INPUT:
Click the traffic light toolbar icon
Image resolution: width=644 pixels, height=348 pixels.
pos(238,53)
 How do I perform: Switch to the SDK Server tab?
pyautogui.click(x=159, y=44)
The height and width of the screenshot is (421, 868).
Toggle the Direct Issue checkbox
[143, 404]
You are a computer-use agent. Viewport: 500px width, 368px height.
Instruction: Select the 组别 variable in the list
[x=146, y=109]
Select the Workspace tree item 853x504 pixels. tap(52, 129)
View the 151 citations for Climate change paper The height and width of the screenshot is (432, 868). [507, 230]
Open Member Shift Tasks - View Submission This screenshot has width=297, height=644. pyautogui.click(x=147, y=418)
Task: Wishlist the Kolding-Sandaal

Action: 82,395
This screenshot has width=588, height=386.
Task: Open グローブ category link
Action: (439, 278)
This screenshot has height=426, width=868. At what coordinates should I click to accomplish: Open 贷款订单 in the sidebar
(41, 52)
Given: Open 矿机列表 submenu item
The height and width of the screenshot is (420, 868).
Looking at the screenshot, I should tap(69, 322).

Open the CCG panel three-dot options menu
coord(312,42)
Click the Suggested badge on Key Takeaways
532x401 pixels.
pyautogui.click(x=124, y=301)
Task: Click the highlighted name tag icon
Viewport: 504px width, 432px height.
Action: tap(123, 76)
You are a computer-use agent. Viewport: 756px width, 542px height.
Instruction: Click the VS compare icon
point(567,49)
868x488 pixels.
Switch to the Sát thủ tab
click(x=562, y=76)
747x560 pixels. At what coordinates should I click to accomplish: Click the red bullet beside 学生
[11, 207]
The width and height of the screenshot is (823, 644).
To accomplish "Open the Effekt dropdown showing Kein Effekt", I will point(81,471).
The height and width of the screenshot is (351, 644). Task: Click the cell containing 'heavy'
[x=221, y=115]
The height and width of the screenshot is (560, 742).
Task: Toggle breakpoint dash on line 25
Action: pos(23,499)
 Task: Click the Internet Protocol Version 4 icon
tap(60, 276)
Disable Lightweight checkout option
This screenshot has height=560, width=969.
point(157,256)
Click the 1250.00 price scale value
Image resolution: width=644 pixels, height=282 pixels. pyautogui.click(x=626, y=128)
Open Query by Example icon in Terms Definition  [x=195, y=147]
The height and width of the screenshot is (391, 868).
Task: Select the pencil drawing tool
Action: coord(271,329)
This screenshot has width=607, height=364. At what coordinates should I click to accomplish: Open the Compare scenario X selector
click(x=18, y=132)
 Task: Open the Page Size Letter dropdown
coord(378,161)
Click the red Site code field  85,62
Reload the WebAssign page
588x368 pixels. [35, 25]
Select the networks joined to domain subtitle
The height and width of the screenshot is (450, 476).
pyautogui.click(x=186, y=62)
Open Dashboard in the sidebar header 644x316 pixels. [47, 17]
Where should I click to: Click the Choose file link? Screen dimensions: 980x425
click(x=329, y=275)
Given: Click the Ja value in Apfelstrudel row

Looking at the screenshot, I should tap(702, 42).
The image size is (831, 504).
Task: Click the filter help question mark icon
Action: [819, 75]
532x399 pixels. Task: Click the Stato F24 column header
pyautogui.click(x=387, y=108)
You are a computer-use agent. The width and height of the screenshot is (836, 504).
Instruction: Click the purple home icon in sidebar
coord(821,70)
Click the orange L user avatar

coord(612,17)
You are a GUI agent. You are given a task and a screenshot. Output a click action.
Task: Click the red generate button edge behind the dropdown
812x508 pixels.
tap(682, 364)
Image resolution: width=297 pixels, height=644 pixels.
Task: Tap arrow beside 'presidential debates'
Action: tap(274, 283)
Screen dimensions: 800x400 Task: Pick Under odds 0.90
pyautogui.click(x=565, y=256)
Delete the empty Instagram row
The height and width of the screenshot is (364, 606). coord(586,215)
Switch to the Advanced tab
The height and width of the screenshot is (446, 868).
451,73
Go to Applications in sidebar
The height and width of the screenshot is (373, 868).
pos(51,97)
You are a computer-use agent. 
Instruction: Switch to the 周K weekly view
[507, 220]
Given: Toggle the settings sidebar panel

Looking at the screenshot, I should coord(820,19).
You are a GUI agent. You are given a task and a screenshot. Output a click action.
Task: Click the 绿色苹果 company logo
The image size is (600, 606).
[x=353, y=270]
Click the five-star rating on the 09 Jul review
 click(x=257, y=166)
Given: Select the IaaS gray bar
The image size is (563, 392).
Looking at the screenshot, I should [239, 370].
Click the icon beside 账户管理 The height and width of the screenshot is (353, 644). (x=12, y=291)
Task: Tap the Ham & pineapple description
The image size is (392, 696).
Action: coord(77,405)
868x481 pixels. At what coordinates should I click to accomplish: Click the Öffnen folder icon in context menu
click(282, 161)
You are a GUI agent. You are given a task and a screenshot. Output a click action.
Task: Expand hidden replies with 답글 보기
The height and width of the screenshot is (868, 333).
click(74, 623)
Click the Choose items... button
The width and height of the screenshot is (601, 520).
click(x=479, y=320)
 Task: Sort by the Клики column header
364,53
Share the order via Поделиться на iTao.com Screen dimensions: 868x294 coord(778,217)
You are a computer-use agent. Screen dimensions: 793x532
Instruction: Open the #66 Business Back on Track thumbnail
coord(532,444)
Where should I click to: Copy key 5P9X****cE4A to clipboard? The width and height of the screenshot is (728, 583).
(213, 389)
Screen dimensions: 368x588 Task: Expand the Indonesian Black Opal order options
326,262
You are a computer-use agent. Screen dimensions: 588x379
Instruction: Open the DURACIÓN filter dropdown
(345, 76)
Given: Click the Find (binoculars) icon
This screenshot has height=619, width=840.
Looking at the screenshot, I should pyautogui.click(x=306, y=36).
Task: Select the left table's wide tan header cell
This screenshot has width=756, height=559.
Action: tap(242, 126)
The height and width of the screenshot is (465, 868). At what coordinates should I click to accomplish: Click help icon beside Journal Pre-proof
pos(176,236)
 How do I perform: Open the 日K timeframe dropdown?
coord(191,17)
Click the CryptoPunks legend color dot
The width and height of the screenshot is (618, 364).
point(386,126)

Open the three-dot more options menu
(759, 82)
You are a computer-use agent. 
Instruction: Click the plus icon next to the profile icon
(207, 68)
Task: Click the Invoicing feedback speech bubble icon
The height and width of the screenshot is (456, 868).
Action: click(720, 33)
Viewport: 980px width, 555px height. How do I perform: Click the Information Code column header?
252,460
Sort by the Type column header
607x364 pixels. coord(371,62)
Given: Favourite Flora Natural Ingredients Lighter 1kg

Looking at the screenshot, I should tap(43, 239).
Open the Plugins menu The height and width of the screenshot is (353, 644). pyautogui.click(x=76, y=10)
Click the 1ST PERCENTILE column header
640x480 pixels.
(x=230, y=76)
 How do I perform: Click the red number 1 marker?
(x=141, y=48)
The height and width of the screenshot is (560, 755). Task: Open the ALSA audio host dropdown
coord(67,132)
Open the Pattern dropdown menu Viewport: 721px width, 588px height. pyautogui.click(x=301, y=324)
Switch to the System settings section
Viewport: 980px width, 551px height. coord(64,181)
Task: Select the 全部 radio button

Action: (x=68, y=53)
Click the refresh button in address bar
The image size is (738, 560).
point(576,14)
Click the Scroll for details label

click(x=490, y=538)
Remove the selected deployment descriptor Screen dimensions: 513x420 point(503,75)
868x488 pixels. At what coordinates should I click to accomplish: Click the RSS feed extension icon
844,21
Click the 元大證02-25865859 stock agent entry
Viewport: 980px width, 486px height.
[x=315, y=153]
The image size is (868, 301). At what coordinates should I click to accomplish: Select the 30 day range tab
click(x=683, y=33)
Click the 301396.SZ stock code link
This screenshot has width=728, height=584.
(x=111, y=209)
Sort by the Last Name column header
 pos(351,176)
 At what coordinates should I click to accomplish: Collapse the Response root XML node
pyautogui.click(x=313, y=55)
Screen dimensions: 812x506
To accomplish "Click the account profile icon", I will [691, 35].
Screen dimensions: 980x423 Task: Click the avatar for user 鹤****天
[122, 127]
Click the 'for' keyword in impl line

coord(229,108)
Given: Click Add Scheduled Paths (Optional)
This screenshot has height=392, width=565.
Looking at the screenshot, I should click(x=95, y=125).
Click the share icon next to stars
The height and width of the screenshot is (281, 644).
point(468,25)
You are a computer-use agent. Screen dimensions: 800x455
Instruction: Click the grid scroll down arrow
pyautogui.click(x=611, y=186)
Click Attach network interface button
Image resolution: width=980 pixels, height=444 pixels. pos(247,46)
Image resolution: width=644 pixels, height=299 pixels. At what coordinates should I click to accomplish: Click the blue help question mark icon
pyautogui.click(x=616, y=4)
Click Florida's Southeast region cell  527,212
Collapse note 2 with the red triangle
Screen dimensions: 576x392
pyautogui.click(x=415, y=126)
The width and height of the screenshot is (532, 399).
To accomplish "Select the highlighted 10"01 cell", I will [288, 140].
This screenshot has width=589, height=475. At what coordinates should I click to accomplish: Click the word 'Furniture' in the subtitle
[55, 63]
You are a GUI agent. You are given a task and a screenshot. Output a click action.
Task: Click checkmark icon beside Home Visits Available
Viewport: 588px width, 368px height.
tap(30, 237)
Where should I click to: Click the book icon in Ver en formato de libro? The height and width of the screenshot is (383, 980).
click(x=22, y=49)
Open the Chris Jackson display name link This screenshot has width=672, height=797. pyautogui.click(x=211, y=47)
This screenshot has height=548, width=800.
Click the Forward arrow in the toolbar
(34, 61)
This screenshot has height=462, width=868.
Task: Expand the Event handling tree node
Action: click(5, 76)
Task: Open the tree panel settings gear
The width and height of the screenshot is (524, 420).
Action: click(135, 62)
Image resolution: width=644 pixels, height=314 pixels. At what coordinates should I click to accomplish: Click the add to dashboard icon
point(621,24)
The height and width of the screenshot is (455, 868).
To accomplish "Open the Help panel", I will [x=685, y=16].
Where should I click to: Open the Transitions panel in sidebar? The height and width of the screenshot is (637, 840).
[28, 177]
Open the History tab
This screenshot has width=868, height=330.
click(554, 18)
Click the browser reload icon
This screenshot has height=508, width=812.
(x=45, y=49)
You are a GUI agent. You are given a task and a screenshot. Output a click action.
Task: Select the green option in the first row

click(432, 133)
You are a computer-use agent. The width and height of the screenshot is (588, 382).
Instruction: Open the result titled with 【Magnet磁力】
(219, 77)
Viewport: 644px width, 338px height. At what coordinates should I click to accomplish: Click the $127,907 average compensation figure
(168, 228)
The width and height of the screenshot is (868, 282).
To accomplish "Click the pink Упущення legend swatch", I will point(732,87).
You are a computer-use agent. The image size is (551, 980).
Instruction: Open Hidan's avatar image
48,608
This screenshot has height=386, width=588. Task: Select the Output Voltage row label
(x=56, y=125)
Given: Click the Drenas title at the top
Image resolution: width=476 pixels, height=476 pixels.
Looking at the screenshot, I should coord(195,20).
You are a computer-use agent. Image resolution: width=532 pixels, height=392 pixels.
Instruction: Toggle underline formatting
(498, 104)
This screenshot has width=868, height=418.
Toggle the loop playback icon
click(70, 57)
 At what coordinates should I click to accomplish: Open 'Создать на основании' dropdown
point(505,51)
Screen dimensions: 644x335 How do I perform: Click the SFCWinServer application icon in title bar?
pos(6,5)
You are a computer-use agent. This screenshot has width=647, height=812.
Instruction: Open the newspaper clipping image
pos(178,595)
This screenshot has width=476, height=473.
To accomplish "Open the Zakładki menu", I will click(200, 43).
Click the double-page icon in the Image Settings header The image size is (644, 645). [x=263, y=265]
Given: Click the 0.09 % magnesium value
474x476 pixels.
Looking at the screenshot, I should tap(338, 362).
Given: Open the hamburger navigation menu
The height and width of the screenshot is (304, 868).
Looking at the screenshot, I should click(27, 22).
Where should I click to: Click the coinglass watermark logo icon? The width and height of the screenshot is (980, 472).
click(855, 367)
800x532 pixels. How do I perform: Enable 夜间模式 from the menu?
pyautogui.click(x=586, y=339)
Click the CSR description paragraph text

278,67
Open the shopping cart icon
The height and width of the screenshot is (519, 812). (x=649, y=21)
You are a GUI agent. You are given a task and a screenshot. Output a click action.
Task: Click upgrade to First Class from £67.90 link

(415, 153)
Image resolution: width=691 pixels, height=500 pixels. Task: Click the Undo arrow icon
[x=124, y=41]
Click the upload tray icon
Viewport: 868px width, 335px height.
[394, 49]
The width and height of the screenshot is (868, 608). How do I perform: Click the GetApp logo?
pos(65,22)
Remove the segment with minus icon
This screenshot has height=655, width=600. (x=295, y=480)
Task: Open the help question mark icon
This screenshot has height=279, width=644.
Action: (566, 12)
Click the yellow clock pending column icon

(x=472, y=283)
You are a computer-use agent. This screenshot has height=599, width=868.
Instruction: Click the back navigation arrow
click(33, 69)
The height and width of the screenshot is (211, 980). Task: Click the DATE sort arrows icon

AIM OF THE TASK: Word for word, quote the lines of the material from the first line through the line with "Open Member Shift", both ends included.

TASK RESULT:
Click the traffic light toolbar icon
Image resolution: width=644 pixels, height=348 pixels.
pos(238,53)
 How do I perform: Switch to the SDK Server tab?
pyautogui.click(x=159, y=44)
The height and width of the screenshot is (421, 868).
Toggle the Direct Issue checkbox
[143, 404]
You are a computer-use agent. Viewport: 500px width, 368px height.
Instruction: Select the 组别 variable in the list
[x=146, y=109]
Select the Workspace tree item 853x504 pixels. tap(52, 129)
View the 151 citations for Climate change paper The height and width of the screenshot is (432, 868). [507, 230]
Open Member Shift Tasks - View Submission This screenshot has width=297, height=644. pyautogui.click(x=147, y=418)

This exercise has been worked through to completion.